As of Jun 30, 2017, Aimco held cash and restricted cash on hand of $49.1 million. Moreover, the estimated fair market value of the company’s unencumbered apartment communities came in at $1.8 billion.

Further, at the end of the quarter, Aimco’s outstanding borrowings on its revolving credit facility were $246 million and available capacity was $343 million, after considering $11 million of letters of credit backed by the facility.

Portfolio Activity

During the quarter, Aimco invested $47 million in redevelopment and development. The company increased its revenue per apartment home by 7% to $2,038. Additionally, it enhanced the quality and expected growth rate of its portfolio. Specifically, the percentage of A, B and C+ home came in at 53%, 33% and 14% in second-quarter 2017 compared with 50%, 37% and 13% , recorded respectively in the year-ago quarter.     


For third-quarter 2017, Aimco provided pro forma FFO per share guidance in the band of 60–64. The Zacks Consensus Estimate for the same is 61 cents.


On Jul 26, Aimco announced a quarterly cash dividend of 36 cents per share of Class A Common Stock for second-quarter 2017. This marks a 9% year-over-year increase. The dividend will be paid on Aug 31 to stockholders of record as of Aug 18, 2017.

Bottom Line

Aimco has a solid portfolio, diversified in terms of geography and price point. Furthermore, the company has been revamping its portfolio through property sales and reinvesting the proceeds in select apartment homes with higher rents, superior margins and greater-than-expected growth.  Its efforts to reduce costs resulted in significant growth in Same Store NOI.

Other than improvement in Same Store NOI, Aimco’s new construction and redevelopment activities also contributed to its bottom line.
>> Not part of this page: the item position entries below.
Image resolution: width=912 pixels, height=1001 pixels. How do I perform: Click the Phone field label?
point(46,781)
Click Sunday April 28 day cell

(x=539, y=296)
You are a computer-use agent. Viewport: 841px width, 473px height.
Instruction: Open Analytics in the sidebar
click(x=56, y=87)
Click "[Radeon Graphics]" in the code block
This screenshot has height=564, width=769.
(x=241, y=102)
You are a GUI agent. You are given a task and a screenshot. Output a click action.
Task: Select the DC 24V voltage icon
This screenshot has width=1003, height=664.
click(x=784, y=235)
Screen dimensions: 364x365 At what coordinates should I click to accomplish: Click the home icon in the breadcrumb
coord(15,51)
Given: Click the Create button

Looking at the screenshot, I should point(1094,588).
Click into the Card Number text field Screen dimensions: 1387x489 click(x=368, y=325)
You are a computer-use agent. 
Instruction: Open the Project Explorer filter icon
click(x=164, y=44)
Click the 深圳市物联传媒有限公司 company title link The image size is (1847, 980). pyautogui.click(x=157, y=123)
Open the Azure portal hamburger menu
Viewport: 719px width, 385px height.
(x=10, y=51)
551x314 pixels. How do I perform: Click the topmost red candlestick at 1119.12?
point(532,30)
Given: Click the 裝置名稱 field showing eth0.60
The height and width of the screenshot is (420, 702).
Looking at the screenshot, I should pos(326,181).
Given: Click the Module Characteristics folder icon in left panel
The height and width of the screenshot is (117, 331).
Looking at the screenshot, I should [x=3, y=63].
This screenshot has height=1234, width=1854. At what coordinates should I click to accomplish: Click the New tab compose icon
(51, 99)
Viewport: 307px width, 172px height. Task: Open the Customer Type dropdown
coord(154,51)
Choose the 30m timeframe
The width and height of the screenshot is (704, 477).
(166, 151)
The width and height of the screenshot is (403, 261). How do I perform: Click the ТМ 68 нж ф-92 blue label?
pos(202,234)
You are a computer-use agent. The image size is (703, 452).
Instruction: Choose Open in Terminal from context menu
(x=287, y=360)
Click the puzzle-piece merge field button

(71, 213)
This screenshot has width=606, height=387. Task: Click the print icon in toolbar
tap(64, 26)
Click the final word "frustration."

However, of late, Aimco has been witnessing sluggish rent growth in certain locations due to competition from new supply. The company’s elaborate construction project plans, along with planned capital replacement spending, remain key concerns. Moreover, even if the divestitures and its exit from the Asset Management business pay off in the long run, the company’s near-term adverse effects on earnings cannot be bypassed.

Aimco currently carries a Zacks Rank #3 (Hold). You can see the complete list of today’s Zacks #1 Rank (Strong Buy) stocks here.

The stock has lost 3.2% year to date, as against 4.8% growth recorded by the industry it belongs to.

We now look forward to the earnings releases of other REITs like Boston Properties, Inc. (BXP - Free Report) , AvalonBay Communities, Inc.  (AVB - Free Report) and Condor Hospitality Trust, Inc. (CDOR - Free Report) . Boston Properties and AvalonBay Communities are scheduled to announce results on Aug 1 and Aug 2. Condor Hospitality Trust is slated to release quarterly numbers on Aug 7.

Note: FFO, a widely used metric to gauge the performance of REITs, is obtained after adding depreciation and amortization and other non-cash expenses to net income.